◆ **SELECTED EXCERPT**:

10.30.2009

The thrill ain't gone

"So, why do you think that is? What is it about having lots of sex with lots of different men, that piques your interest?"

I leaned back in my comfy shrink-patient chair for the second time this week, weirded out and shocked that someone so eloquent and proper looking had just asked me about my 'problem'.

Why why why, I thought. That's the reason why I'm here. Because I can't stop thinking about having sex with other guys, men, males. Anything remotely good-looking, of the opposite sex that releases pheromones within a 10km radius, that has a penis and makes me wonder how big it is, is it circumcised, how well will it pleasure me and how deep can it thrust into me.

I rubbed my face, closed my eyes and pondered her question while sitting across from my sex therapist, who was sitting straight up in her leather executive chair, poised with pen and paper, ready to jot down notes on my sex crazed mind could sputter out.

"I don't know," I finally sighed. "I just love sex. To me, it's just sex. It's a release, it's excitement, it's curiosity. I love men too much?" I looked at her helplessly, like a child who misbehaved all day long and knew they did something bad but wasn't exactly sure at which delinquent act they were being asked about.

"Ok. So what happened this past weekend? I mean, that's the reason you're here, right?"

I nodded, afraid to spill the beans but at $200 an hour, I had no other choice. Money drives you to do crazy things, right? Like sign up for a full month 5AM yoga classes six days a week, knowing that if you quit, you'll have wasted the $800 tuition.

"I had a ridiculous amount of sex with a ridiculous number of men all in less than a week's time".

SexDoc looked down and began scribbling furiously in her notepad.

"And I loved every minute of it," I added, wincing and looking away from her.

"And you don't feel remorse." SexDoc re-confirmed. It's true, I feel no remorse when I do this, despite being a newlywed to an amazing person. It's almost as if I'm two different people, I told SexDoc, like I can compartmentalize these two separate lives and wake up to live the wholesome one but when I go out with friends, or go to a different city and mix in the alcohol, I move onto living the other life.

SexDoc looked over her notes and leaned in, "so what would you ultimately like to accomplish by coming here? Your ultimate goal."

◆ **GIVEN INFORMATION**:

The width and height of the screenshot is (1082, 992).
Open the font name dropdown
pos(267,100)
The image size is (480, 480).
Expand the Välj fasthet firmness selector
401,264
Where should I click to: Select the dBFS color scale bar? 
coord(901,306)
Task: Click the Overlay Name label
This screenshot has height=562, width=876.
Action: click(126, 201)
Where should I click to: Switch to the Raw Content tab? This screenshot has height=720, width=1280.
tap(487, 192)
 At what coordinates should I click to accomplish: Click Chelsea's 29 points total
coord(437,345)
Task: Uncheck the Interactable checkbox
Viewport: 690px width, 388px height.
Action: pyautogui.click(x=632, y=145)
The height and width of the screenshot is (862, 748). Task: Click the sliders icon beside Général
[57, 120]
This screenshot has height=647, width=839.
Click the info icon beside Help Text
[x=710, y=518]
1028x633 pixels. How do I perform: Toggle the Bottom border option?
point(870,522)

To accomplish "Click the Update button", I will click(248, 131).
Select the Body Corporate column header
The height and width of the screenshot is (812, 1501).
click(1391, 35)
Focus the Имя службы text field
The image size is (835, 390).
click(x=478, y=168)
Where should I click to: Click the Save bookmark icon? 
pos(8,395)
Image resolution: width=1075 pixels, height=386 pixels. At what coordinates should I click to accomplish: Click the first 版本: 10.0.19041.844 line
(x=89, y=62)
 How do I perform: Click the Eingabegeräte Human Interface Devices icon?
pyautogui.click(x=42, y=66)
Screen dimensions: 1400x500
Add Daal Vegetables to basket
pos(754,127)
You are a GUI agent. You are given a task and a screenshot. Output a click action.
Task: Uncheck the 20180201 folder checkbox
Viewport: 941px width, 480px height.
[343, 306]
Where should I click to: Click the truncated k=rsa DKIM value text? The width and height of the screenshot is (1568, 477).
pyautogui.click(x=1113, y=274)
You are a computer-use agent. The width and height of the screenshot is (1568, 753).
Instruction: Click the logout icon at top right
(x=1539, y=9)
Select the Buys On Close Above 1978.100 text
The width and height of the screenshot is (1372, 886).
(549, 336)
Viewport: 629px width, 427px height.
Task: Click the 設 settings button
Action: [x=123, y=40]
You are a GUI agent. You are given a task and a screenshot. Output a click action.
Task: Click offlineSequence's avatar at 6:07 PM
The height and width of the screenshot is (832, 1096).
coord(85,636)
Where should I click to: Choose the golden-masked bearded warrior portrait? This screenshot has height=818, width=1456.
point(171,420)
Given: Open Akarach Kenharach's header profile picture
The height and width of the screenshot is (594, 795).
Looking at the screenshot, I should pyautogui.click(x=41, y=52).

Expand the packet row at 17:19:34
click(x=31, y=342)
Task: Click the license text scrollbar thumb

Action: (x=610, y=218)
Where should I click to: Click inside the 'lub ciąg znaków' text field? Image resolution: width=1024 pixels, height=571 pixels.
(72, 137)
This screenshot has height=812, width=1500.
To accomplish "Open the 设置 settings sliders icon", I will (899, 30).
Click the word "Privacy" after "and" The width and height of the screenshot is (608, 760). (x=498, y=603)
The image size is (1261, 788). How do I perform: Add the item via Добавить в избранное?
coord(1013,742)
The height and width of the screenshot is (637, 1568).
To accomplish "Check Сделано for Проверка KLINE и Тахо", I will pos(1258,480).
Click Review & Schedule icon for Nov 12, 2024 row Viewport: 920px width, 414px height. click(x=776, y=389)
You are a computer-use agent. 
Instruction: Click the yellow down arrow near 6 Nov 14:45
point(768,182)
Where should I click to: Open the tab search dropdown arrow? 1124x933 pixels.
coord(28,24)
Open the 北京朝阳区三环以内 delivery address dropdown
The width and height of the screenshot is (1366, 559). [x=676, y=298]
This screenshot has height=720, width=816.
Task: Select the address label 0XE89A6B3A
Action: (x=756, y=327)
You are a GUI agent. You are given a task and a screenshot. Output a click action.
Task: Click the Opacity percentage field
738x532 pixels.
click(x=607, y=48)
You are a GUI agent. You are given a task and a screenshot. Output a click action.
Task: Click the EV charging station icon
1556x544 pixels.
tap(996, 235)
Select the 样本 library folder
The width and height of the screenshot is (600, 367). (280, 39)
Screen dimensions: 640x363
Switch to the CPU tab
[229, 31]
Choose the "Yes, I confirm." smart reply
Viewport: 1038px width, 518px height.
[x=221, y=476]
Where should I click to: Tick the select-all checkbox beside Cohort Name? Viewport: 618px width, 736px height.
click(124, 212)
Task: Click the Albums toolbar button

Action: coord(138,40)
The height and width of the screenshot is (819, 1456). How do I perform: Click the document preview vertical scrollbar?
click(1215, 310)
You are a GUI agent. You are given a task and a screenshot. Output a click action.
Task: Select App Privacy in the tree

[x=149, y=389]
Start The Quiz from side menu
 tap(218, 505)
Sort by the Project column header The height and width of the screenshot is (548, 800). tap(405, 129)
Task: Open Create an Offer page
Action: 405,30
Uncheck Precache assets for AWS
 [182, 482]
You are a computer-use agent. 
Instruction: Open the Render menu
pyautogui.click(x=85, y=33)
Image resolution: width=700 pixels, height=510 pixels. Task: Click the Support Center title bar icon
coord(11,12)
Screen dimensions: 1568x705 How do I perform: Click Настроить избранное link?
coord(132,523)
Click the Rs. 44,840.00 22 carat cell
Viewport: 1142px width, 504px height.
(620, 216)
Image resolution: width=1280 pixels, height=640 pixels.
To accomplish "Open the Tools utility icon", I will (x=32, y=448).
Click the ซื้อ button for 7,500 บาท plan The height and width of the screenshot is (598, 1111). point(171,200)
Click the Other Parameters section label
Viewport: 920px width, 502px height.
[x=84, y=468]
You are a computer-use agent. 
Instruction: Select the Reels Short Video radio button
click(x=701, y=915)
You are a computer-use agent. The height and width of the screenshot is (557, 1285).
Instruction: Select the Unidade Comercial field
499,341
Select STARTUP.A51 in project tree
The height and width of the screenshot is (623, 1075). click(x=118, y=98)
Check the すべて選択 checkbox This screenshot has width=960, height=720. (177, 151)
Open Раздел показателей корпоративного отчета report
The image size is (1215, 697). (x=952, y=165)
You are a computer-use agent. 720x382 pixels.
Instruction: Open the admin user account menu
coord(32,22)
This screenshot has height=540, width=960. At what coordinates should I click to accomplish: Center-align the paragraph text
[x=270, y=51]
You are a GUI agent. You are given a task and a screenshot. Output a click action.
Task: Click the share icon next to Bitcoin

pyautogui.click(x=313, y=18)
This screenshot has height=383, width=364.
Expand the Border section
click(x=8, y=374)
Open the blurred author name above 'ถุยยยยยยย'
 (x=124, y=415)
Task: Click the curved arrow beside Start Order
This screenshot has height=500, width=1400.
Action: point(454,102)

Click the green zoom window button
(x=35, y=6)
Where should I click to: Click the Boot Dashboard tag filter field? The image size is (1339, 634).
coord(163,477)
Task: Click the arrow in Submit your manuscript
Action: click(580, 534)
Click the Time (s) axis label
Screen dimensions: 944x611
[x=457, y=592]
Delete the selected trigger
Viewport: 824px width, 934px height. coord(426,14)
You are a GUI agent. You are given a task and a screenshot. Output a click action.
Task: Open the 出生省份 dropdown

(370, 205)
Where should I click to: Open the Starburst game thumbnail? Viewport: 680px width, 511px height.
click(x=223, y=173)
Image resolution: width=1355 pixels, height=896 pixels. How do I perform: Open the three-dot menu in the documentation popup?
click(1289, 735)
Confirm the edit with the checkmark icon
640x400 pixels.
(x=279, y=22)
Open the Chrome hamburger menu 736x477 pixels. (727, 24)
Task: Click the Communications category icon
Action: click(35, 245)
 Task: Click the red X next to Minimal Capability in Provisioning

◆ **PARTS OF THE EXERCISE**:
a) In the blog post about the therapy session, how much does the narrator pay per hour?
b) Pick up the blog post about the therapy session after its final line and keep writing.

◆ **EXERCISE ANSWERS**:
a) $200 an hour.

b)
"I have two. One, I want to stop having these uncontrollable sexual thoughts and urges. I don't always act on them but when I'm drunk and other men are around, I definitely could. Two, i want to stop putting myself into weird situations with guys, being overly flirtatious and leading them on. BUt it's so hard, it's my nature to be flirty and I just always step over the line without realizing it until its too late."

I glance at the clock and realize the session is over. SexDoc and I agree to meet up next week to discuss clinical hypnosis. Apparently it's effective for people who are coachable. For those who truly want to be healed.

As I waited in the lobby for the elevator to arrive, my phone bleeped, indicating a text message. It was Brad Scott.
That kiss was delicious. I want to see you again, when can I fly you out to my place?
OMG. My heart fell into my gut and a wave of excitement came over me. After that airport incident, I tried to wash it all away with a hot shower and a verbal diarrhea session with Lauren and Adelle. I thought Brad would've just forgotten me, after all, he's a famous billionaire and I'm a nobody. And now he wants to fly me out to see him!?

I really shouldn't encourage this, I thought to myself. But it was really exciting and the thought of smooching a powerful, older guy was really turning me on. I text back:

Yes, it was fun. Not sure when, I can barely get time off! When are you back in town?
I quickly got into the elevator and back down into my car, hands a little shaky. Could I really pull it off? Too many things to think about, worry about.

Where's that little angel on my shoulder when you need her!??!?